**** Stored data ****

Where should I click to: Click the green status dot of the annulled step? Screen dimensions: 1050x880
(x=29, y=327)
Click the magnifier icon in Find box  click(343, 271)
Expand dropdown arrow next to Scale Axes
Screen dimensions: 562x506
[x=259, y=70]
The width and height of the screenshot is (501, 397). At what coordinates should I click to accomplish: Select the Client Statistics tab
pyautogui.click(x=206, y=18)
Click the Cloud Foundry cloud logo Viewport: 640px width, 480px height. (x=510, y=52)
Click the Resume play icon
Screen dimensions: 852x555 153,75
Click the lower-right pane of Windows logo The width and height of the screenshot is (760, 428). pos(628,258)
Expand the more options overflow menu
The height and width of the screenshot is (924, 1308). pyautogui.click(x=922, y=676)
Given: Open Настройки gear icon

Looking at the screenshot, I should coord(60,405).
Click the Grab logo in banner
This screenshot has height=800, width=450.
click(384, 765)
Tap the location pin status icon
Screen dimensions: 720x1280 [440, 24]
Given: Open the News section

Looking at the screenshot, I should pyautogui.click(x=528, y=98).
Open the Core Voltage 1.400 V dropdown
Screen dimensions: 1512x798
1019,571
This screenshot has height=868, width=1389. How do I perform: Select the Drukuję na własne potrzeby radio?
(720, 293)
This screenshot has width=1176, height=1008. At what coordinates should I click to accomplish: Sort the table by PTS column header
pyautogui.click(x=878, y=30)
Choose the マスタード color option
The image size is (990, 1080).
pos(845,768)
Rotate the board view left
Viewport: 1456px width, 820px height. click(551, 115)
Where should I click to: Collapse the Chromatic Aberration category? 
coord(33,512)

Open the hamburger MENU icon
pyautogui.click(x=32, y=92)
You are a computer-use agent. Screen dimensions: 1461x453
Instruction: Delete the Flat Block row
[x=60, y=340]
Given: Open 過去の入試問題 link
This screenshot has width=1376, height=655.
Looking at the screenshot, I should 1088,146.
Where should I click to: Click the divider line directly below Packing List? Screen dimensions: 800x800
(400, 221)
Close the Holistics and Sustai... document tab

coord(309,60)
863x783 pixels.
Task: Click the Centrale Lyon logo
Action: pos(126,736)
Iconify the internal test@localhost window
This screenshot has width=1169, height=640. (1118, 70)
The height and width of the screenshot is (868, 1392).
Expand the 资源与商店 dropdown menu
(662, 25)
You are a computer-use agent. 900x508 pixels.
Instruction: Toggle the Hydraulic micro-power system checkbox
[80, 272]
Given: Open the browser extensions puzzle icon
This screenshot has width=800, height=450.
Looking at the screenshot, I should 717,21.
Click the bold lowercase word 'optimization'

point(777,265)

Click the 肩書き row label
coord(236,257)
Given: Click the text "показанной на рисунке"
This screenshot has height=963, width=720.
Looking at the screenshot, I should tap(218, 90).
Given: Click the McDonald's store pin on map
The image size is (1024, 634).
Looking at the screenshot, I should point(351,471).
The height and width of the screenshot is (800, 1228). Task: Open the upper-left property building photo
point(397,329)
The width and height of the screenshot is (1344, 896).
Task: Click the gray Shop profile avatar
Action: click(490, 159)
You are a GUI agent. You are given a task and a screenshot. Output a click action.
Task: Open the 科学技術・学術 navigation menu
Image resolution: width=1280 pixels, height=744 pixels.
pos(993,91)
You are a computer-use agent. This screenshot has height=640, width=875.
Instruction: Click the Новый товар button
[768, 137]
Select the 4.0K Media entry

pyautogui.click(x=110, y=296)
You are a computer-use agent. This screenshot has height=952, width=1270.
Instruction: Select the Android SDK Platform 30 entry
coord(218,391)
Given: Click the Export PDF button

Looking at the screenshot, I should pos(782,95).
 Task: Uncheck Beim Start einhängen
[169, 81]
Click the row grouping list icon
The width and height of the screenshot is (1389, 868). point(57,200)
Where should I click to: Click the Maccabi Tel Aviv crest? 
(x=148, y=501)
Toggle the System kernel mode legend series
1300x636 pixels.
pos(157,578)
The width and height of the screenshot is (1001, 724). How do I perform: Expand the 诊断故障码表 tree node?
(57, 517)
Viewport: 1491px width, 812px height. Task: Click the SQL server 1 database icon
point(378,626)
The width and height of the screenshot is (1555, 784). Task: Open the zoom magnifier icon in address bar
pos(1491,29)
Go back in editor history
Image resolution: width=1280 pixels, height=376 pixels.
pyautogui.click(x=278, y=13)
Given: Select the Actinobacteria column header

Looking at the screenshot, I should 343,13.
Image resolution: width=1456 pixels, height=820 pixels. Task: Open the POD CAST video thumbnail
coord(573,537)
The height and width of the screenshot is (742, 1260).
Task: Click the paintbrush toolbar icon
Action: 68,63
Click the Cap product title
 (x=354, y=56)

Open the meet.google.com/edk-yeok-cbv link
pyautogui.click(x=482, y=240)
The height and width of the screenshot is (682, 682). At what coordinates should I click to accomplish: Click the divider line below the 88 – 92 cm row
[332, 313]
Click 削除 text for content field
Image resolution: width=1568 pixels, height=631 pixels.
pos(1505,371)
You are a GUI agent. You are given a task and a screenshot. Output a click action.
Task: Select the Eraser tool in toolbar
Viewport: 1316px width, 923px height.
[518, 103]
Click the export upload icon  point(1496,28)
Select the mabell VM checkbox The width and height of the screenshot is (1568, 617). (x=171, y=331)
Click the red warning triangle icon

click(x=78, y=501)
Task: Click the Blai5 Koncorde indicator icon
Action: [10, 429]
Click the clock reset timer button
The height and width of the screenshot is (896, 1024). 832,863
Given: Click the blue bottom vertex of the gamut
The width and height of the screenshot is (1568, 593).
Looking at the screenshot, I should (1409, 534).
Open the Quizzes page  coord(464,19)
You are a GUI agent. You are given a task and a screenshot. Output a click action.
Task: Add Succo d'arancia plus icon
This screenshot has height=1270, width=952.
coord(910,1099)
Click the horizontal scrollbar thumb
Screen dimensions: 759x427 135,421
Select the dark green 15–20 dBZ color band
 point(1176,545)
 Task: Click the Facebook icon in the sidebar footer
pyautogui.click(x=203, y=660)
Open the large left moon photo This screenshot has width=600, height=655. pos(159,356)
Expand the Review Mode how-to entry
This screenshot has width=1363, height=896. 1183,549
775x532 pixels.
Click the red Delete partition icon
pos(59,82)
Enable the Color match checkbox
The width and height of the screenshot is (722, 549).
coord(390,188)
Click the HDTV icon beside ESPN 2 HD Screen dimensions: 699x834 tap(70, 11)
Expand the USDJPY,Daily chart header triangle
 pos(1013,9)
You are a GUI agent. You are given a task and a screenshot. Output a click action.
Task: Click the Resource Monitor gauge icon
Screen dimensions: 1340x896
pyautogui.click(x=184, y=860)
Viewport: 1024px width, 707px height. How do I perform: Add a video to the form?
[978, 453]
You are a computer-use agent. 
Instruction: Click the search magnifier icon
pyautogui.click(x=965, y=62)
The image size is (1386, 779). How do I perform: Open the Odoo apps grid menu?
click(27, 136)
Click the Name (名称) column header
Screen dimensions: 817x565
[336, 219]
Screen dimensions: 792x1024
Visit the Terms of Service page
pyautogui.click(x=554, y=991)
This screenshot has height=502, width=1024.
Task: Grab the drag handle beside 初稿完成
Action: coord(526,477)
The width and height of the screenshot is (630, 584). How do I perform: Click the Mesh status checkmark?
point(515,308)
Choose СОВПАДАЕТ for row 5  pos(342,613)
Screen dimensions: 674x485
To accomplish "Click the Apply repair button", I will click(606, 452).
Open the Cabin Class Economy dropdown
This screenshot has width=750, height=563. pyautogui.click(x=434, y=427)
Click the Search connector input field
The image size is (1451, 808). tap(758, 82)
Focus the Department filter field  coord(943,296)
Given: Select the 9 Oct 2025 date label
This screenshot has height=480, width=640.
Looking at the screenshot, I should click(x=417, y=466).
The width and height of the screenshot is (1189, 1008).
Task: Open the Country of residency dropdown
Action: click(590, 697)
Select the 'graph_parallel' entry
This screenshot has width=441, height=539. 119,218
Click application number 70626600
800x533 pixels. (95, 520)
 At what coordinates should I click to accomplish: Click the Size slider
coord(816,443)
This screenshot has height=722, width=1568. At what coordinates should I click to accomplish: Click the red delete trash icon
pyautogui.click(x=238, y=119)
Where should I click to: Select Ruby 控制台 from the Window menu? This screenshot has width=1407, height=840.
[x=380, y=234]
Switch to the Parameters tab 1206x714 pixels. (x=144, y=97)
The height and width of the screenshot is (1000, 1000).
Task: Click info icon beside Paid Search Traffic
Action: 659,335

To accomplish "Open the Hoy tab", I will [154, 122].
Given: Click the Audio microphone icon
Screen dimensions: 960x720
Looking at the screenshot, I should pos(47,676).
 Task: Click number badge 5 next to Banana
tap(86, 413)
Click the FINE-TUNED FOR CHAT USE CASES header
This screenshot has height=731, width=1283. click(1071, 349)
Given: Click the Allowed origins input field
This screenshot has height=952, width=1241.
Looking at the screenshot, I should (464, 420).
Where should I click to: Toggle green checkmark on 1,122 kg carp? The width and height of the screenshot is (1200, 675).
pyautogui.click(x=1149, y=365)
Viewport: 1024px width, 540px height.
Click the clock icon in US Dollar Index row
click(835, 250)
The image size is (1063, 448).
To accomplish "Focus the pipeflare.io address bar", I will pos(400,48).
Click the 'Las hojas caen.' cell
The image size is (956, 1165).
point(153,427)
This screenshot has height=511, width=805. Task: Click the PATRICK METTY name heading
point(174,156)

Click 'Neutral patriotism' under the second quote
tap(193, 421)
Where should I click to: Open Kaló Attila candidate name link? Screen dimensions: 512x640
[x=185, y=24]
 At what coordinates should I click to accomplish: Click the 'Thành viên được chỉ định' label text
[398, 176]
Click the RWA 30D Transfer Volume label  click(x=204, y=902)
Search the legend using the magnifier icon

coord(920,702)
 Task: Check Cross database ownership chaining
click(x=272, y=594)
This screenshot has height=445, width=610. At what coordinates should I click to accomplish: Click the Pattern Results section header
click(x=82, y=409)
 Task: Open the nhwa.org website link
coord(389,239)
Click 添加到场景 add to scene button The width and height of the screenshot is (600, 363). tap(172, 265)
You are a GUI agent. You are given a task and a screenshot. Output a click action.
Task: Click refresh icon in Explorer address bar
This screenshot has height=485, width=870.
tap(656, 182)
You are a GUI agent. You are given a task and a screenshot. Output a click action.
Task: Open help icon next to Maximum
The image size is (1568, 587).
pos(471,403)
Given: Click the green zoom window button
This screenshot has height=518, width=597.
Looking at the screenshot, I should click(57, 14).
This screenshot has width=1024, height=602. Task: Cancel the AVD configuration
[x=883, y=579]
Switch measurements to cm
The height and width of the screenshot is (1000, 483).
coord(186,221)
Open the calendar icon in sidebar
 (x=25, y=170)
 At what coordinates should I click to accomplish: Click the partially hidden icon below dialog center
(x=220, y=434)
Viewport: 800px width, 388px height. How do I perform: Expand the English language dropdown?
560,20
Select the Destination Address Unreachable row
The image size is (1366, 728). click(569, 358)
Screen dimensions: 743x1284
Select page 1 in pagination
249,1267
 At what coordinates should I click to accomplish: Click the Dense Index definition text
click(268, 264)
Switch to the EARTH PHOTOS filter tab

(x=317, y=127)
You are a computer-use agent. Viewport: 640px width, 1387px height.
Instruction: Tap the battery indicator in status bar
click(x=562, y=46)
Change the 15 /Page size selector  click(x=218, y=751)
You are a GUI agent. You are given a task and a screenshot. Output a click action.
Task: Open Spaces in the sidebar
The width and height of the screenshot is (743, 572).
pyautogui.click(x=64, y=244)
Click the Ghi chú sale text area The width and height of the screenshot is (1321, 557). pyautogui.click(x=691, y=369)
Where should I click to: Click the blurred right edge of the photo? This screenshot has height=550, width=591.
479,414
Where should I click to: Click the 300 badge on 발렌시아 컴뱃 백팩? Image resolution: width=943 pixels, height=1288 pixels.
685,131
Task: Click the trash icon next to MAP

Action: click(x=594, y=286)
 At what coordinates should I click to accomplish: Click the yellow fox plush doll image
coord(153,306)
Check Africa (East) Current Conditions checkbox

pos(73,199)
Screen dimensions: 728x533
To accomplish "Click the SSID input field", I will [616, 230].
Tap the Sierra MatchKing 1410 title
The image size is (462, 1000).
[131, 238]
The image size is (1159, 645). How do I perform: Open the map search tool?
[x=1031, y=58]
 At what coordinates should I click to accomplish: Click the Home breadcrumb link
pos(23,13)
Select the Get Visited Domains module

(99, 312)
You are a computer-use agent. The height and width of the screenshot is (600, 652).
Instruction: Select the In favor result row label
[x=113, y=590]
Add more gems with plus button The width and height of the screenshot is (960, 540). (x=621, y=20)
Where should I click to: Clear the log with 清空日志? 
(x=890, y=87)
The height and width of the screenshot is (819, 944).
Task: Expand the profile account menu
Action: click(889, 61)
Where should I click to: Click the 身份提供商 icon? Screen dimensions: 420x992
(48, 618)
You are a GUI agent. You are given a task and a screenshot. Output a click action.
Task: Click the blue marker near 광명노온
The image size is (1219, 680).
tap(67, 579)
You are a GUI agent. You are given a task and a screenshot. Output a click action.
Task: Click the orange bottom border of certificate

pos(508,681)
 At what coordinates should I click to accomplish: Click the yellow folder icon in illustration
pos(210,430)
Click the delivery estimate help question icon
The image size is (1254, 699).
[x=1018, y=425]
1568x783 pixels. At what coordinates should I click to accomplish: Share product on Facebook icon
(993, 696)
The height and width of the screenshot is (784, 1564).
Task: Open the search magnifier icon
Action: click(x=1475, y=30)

****

What this task involves ▸ Select every line of the records holding the string "Choose".

Answer section ▸
Choose the マスタード color option
Choose СОВПАДАЕТ for row 5  pos(342,613)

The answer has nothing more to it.